Je viens d’avoir une conversation de deux heures avec le secrétaire de Mgr Lubienski, l’évêque polonais empoisonné(1), il y a quelques années, par les Russes. Il revient de Roumanie, où il a passé cinq ou six ans à Jassy, qui est à deux heures de la Russie et en est séparé par le Pruth. Or sa conviction, c’est que nous devons commencer à Odessa par un couvent de filles, avec quelques maîtresses capables. On aurait à Odessa ou à Bucarest un pensionnat de 300 à 400 élèves. Cherchons donc les maîtresses. Après les religieuses, viendraient un ou deux religieux comme aumôniers, et le reste viendrait ensuite. Mettez donc vos Soeurs en prières pour obtenir des sujets.

Ce Belge connaît les religieuses de l’Assomption et me dit toujours d’en envoyer. Je lui réponds que je veux bien les laisser aller à Saint-Pétersbourg, mais que je réserve Odessa et les environs pour les Oblates. Priez aussi pour que j’y voie clair. Le cardinal Manning m’a dit: « La France ayant abdiqué en Orient, l’Angleterre va reprendre cette influence, et souvenez-vous que l’Angleterre protègera l’action catholique en Orient ». Je vous avoue que, comme Français, j’ai éprouvé un froissement d’autant plus grand que ce que disait ce bon cardinal était plus vrai.
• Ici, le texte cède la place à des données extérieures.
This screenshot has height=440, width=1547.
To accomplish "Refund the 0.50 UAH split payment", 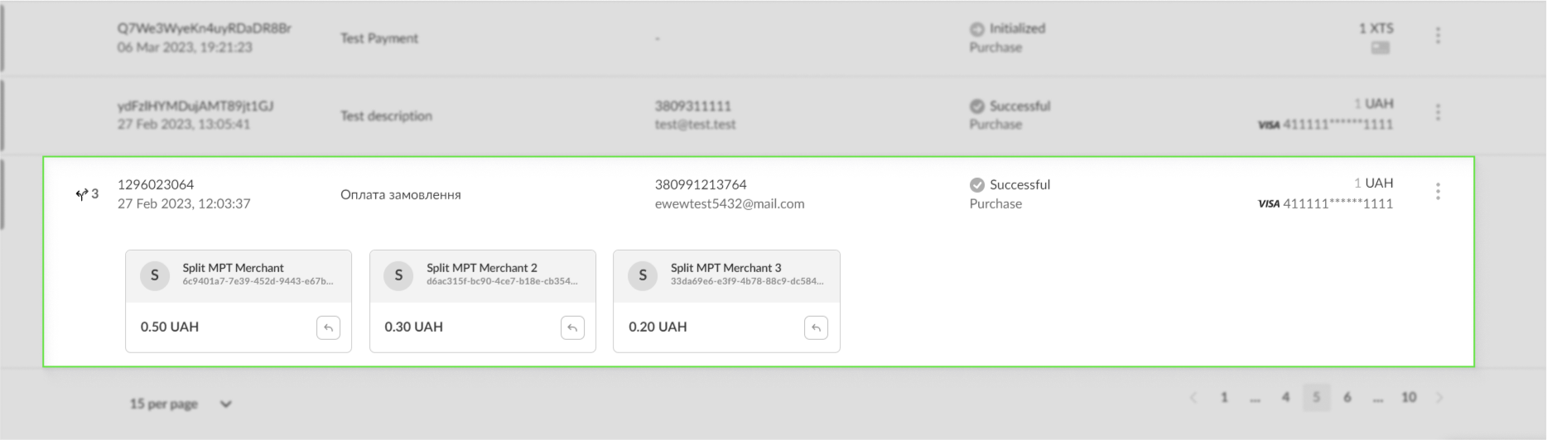I will pyautogui.click(x=328, y=328).
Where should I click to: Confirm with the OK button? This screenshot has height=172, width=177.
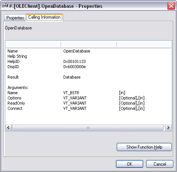(129, 164)
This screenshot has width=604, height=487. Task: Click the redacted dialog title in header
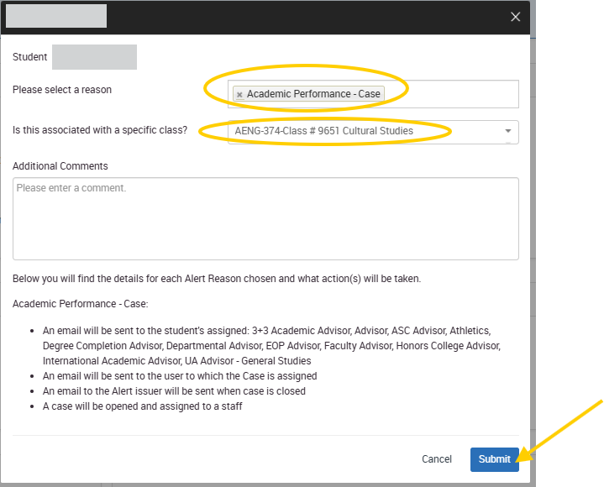[56, 16]
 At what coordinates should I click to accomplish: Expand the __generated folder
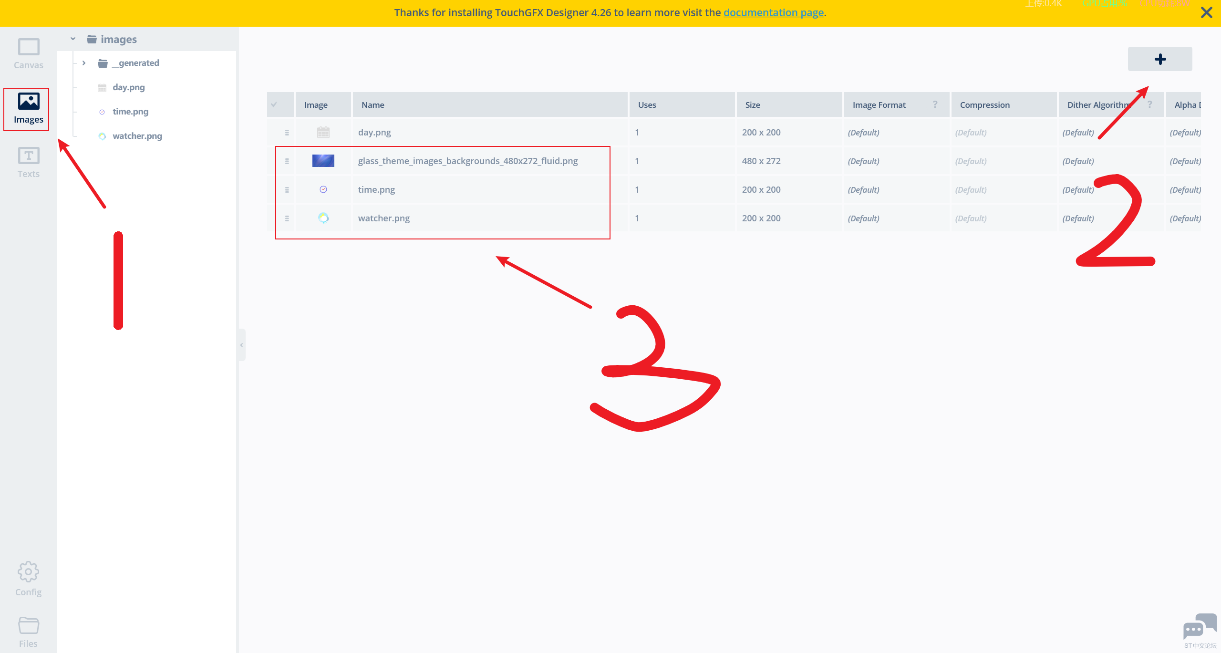(x=84, y=63)
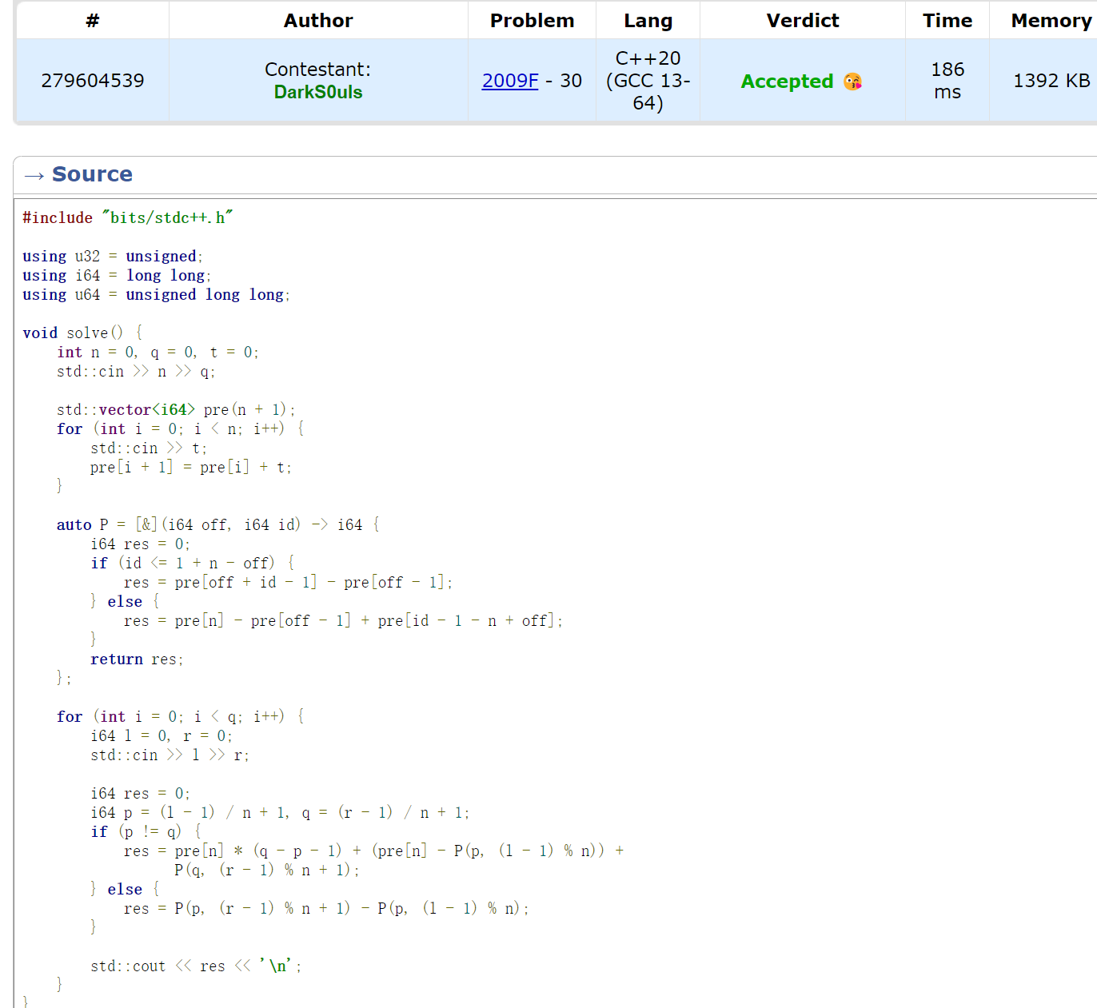Image resolution: width=1097 pixels, height=1008 pixels.
Task: Select the Source heading text
Action: [92, 174]
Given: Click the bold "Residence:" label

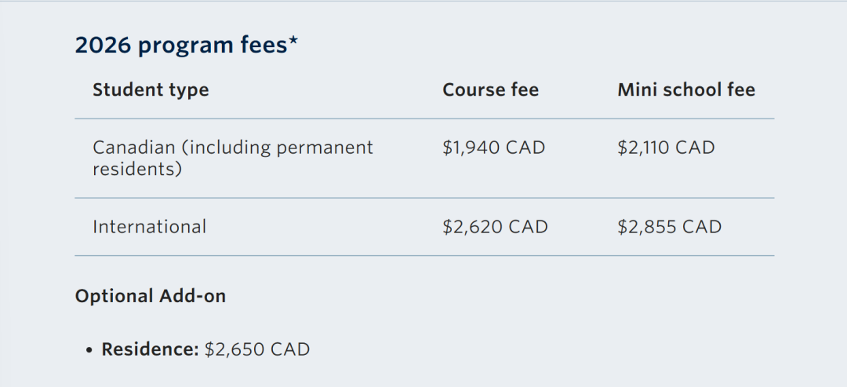Looking at the screenshot, I should (151, 349).
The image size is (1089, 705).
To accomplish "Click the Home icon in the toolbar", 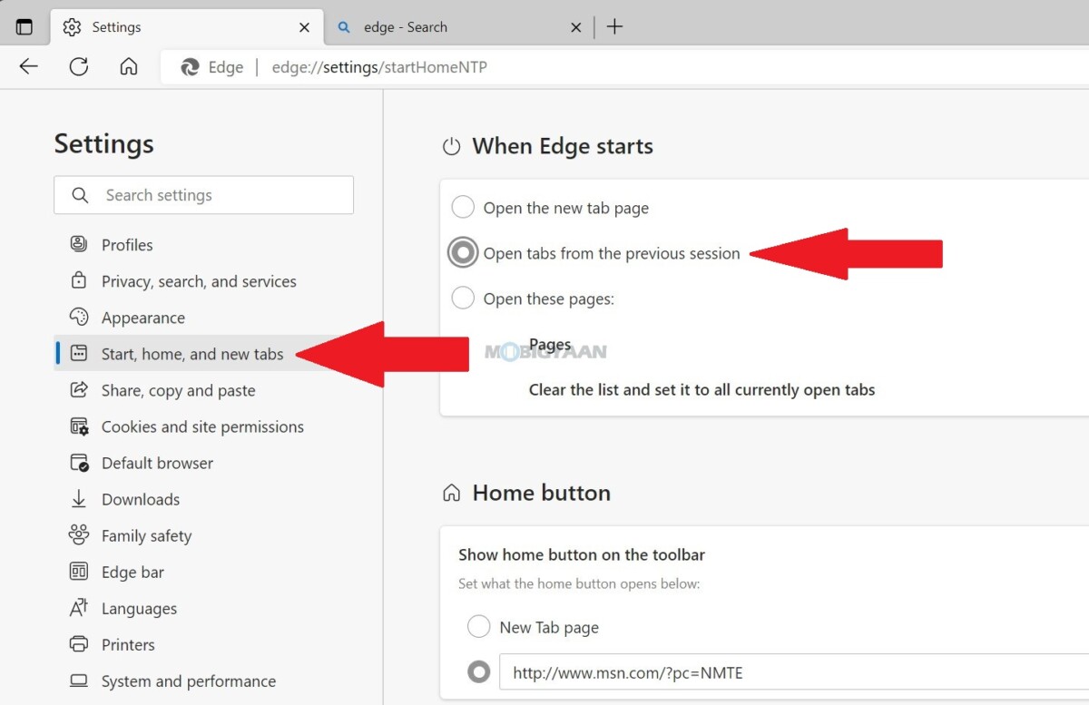I will (129, 66).
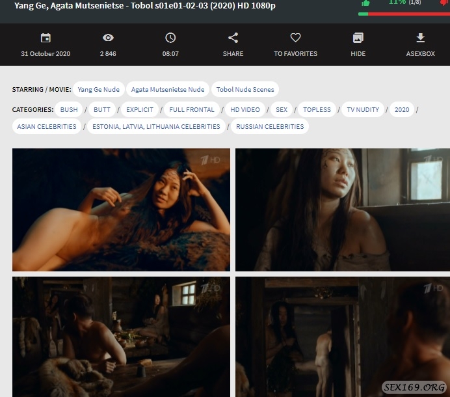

Mais je me demande si je ne dois pas avoir à Paris une conversation très sérieuse avec l’ambassadeur actuel de Russie, qui, je le sais, m’accueillera très bien. Je lui demanderai s’il croit que, dans les bouleversements qui vont avoir lieu, il ne pense pas que la puissance morale catholique étant un élément dont l’Angleterre tient un si grand compte, la Russie fera bien de s’en emparer. Je crois que cette manière hardie de procéder pourrait produire un très bon effet. Mais gardez cela pour vous, je n’en ai parlé à personne. Avec cela, je me dis, par moments: « Quelle mouche du coche je suis et ne ferais-je pas mieux d’aller me préparer à mourir dans mon petit coin de Nîmes? ».

Adieu, ma fille. Bien vôtre, d’une affection qui s’accroît par la pensée de ce que nous avons encore à faire.

E.D'ALZON.
Notes et post-scriptum
1. Mort sur le chemin de l'exil, mais peu vraisemblablement empoisonné. Son secrétaire était Dinsart.